Many strategies were adopted to ensure rigour. Once married, many women had very challenging sexual experiences. It emphasises the multidimensional nature of female sexual difficulties, particularly the gender-based norms that inhibit their sexual selves and profoundly affect their sexual wellbeing and capacity to claim their sexual likes and dislikes. Findings have implications on research and practice to help women prevent and overcome their sexual difficulties.
Peer Review reports. Satisfying sexual experiences throughout the life course and the perception of living a good quality of life and experiencing general wellbeing are associated [ 12 ]. However, with increasing age, sexual functioning and satisfaction may also change [ 3 ].
For women, the transition to menopause constitutes a ificant physical and psychosocial Women wants sex Arlington Illinois at middle-age. From a biomedical perspective, the literature abounds with epidemiological studies about different forms of female sexual disorders affecting women across cultures and age groups [ 456 ] in both developed and developing countries [ 789 ].
Sexual problems increase three folds in the climacteric [ 10 ] and are 2. A systematic review of quantitative studies from 41 countries identified a multitude of factors that predict female sexual problems, confirming their multidimensional nature [ 13 ]. The review revealed some protective factors such as having an intimate relationship and communication, getting married at an older age, being sexually educated and having a favourable body image.
Women scored less than men in their sexual wellbeing [ 815 ]. But whether and how these changes affect women depends mainly on the way they are perceived [ 18 ]. For instance, it is not certain that menopausal changes inexorably affect sexual desire. With ageing, many women report better sexual functioning [ 1920 ], an increased frequency of orgasm during intercourse and the of those who claimed never having had an orgasm decreased [ 212223 ]. A study by Berra and colleagues [ 24 ] also revealed that menopausal women For some women, a low sexual desire did not cause distress in the menopausal transition and did not threaten their relationship with the partner [ 25 ].

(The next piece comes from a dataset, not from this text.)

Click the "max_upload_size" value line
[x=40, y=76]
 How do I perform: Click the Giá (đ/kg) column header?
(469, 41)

Moreover, anxiety during sex declined with ageing [ 16 ]. However, other women reported negative impacts of menopause on their interpersonal relationships, marital intimacy, satisfaction and stability that may lead to divorce [ 2526 ]. Female sexual dysfunction as described by the Diagnostic and Statistical Manual of Mental Disorders [ 2829 ], has is associated with debate and lack of consensus regarding the conceptualisation of this construct. Additionally, epidemiological studies have faced several methodological limitations [ 3031 ].

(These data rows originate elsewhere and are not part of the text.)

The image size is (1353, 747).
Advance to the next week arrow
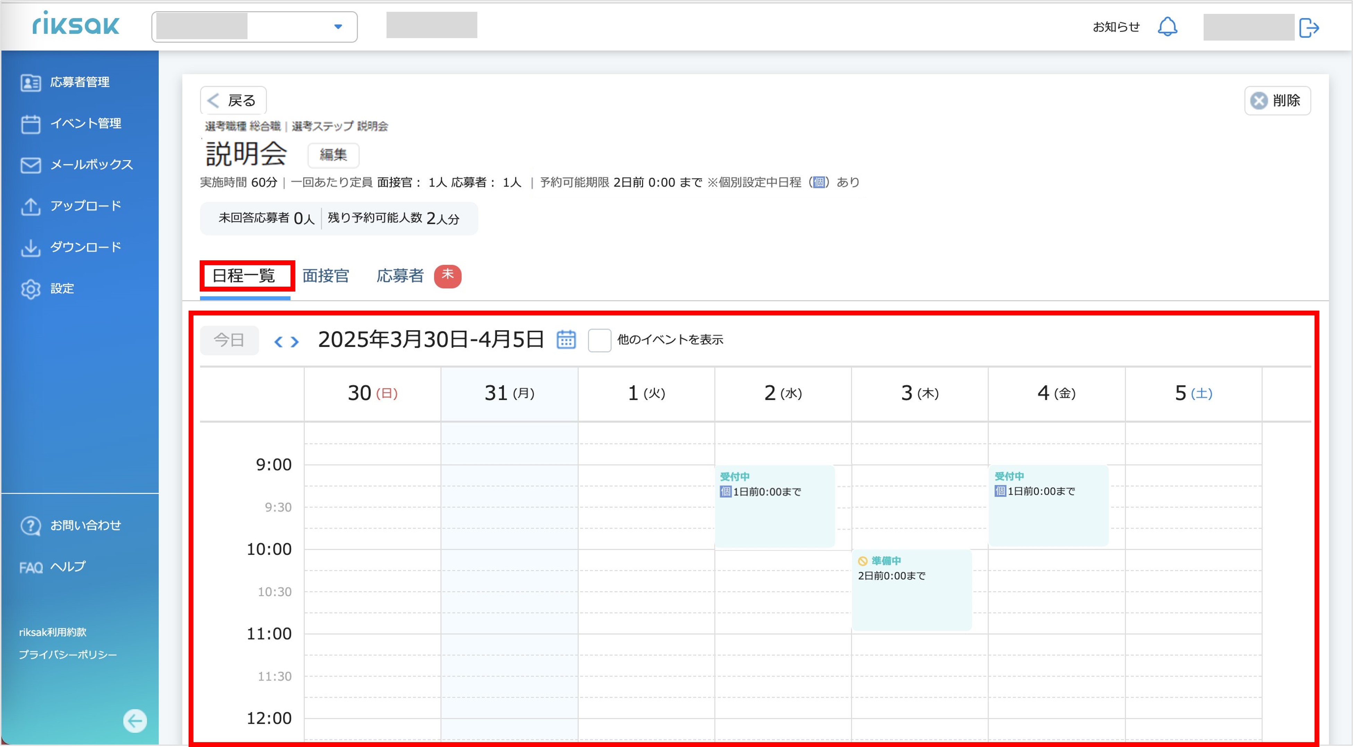(x=295, y=342)
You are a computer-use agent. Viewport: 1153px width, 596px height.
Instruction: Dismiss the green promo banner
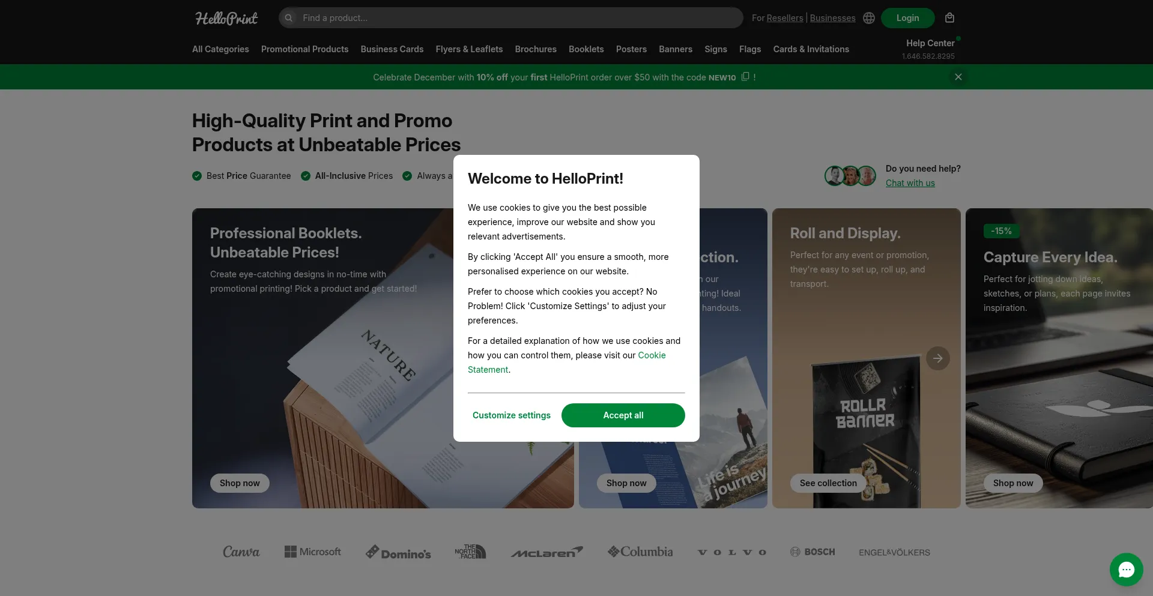point(958,77)

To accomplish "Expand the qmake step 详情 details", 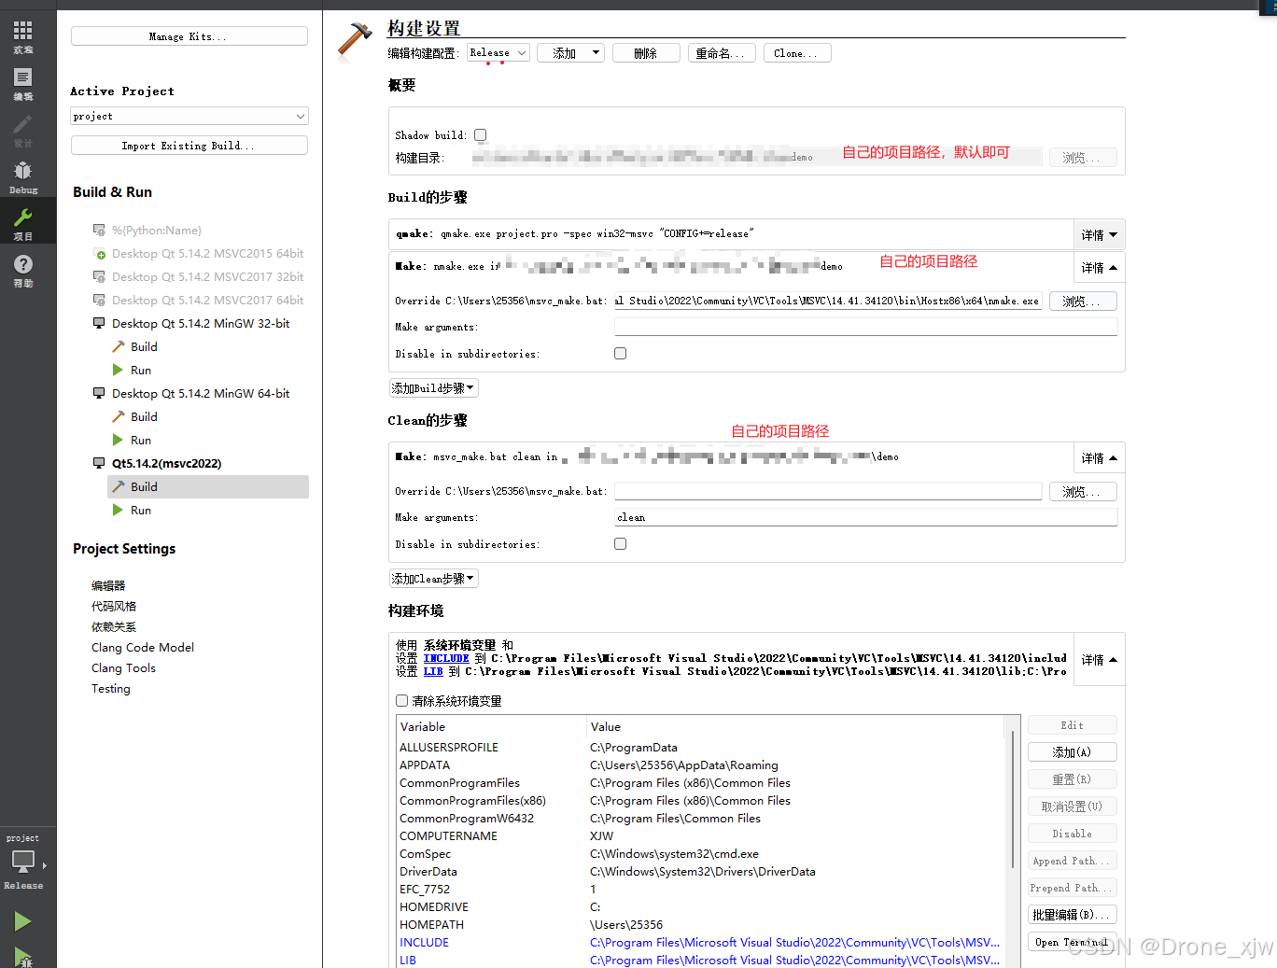I will [1099, 235].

The samples are mostly drawn from clinical settings and do not consider the general population and women of different age groups. But, few of them have focused on sexual difficulties of the middle-aged women. Studies conducted in the middle-East with different samples of women reported one or more sexual problems with a prevalence rate ranging between 26 and Yet, there is a positive association with age [ 6 ]. Data generated from these epidemiological studies are indispensable to inform practice and offer appropriate services.
Women wants sex Arlington Illinois the Middle-East and Lebanon in particular, very little research has been conducted to understand sexual life from the perspective of women. As reported by Maaita and colleagues [ 36 ], in Arabic societies, talking about sexual disorders is very sensitive and may lead to inaccurate and non-comprehensive. In Lebanese culture, sexuality and sexual concerns are still taboo subjects, especially for the middle-aged and older generation.
At this age, there is still a tendency to position women as asexual. Sexual difficulties are neither discussed publicly nor privately. Healthcare providers seldom discuss the subject with their patients. Like men, women rarely seek help for sexual difficulties, probably because they are unaware of the nature of their problems or simply feel ashamed.
Just like in other parts of the world, Lebanese women view sexuality vital for marital stability [ 37 ]. Thus, women face the challenge Women wants sex Arlington Illinois navigating the tension between maintaining a satisfying sexual life and staying silent on the issue should sexual difficulties arise.
It may not be surprising that sexuality is under-researched and not visible as a topic in the Lebanese health care context. This paper contributes to opening up the discourse on sexuality and sexual concerns. An improved understanding of the sociocultural aspects of these experiences will provide critical information for healthcare professionals to engage with women purposefully about their sexuality and related concerns. This naturalistic and holistic paradigm guided by an interpretive and inductive process, is well suited to explore sexuality, which is a Women wants sex Arlington Illinois, tacit, sensitive and no well-known topic [ 38 ].
The sample was recruited from clinical and non-clinical settings. The clinical settings included mammography units of two university hospitals, one private and one public and three outpatient clinics. The non-clinical settings included two organisations, a journalism agency and a business centre. The variation in the settings was suggested to optimise heterogeneity and enrich data generation [ 39 ].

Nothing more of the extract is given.